It could have been a scene in a Norman Rockwell painting.
The Dalmatian dog, Deets, with its tail wagging watched as children Ben, Veronica and Maggie boarded a Brainerd school bus Thursday morning at the dairy farm of Ron and Barb Nelson south of Brainerd.
When asked about the scene, Ron Nelson said, "That's why we (are dairy farmers). It's a fantastic privilege for me to see that every day. Not every dad or parent can do that."
The couple, whose parents both were dairy farmers near their present farm, bought the farm in 1984.
Ben, 11, brought water to the chicken coop for his 30 chickens.
They have seven children -- Magnus, 17, Nick, 15, Maggie, 14, Ben, 11, Veronica, 5, John Paul, 1 1/2 and Simon who was born Sept. 13.
Farming has allowed Ron the opportunity to spend more time at home with his children.
Barb works as an accountant at Larson Motor Service in Little Falls.
"Kids like being around us and we like being around them," Ron said.

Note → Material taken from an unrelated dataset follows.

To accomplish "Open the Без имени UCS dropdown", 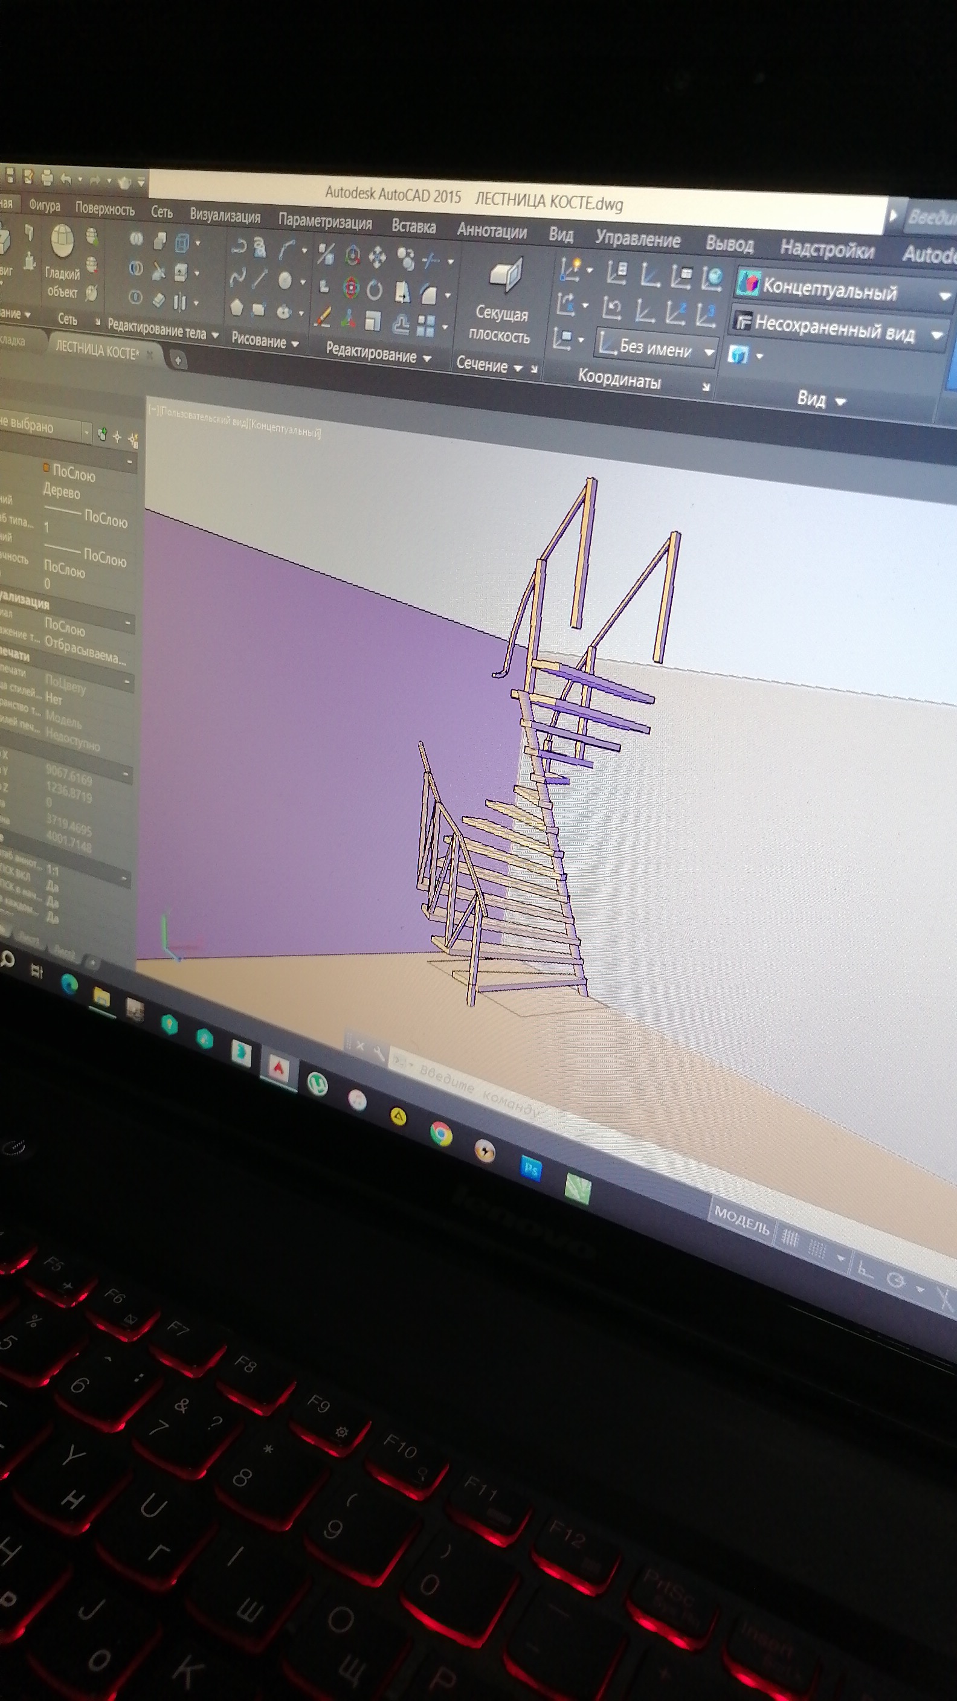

Barb listened as Ron (left) talked with Nick and Magnus as Veronica and Ben (not pictured) ate breakfast after the chores were completed. Ron said very rarely does his entire family miss being able to sit down and eat a meal together.
But being around kids full time wasn't a guarantee for the couple. Both earned college degrees. Ron, a 1980 Brainerd High School graduate, earned a college degree in agricultural economics and animal science. And Barb, a 1982 Brainerd High School graduate, earned an accounting degree.
Ron, who had several non-farm related job offers upon graduation, admitted that he always wanted to farm. So when he got a chance he didn't hesitate.
"I wanted to farm and I knew if I didn't try it then that I probably never would," he said at the kitchen table before sunrise Thursday morning eating cereal, bacon and scrambled eggs.
Now their farm consists of 120 acres, about 60 head of Holstein cattle, 13 goats, two pigs and about 30 chickens.
Ron fed his son, John Paul, some cereal after the rest of the family ate breakfast.
Barb said when the couple were dating, she said she could remember that Ron kept talking about becoming a dairy farmer upon graduation from college.
"I remember laughing at the time because I wasn't sure if he was serious or not but it kind of hurt his feelings," she said. "So I knew then that he was serious and if I stayed with him that we'd probably end up on a farm and that was fine."
"I think its a great place to raise kids, it's a way of life," she continued. "It's a lot of work but I think there are so many other benefits that you get from it."
The Nelson children are active in a variety of organizations.
Nick, 15, stopped often to scoop out silage as he fed some of the family's Holstein cattle Thursday morning.
The four eldest are members of the Daggett Brook 4-H Club; Magnus, Nick and Maggie are members of the Brainerd FFA Chapter; Maggie is a Crow Wing County Junior Dairy Princess; and the four eldest also are active in school band.
Maggie also sells goat milk to a few outlets including the Wild and Free Game Farm in Garrison to feed orphaned fawns and she is hoping to pasteurize it and possibly make cheese.
The children also are learning how to manage money. They sell bedding plants and vegetables from the farm's three greenhouses. In fact, the Nelsons grew 43 different vegetables last summer.
The four eldest also are learning teamwork. Ron does most of the morning chores but they do the evening chores, freeing him up to do other activities like field work.
He said the children do not do the morning chores because he feels school "comes first." He wants them to have ample sleep so they can concentrate.
As Ron said, "I know I am very blessed to have a rural setting for our kids to live in."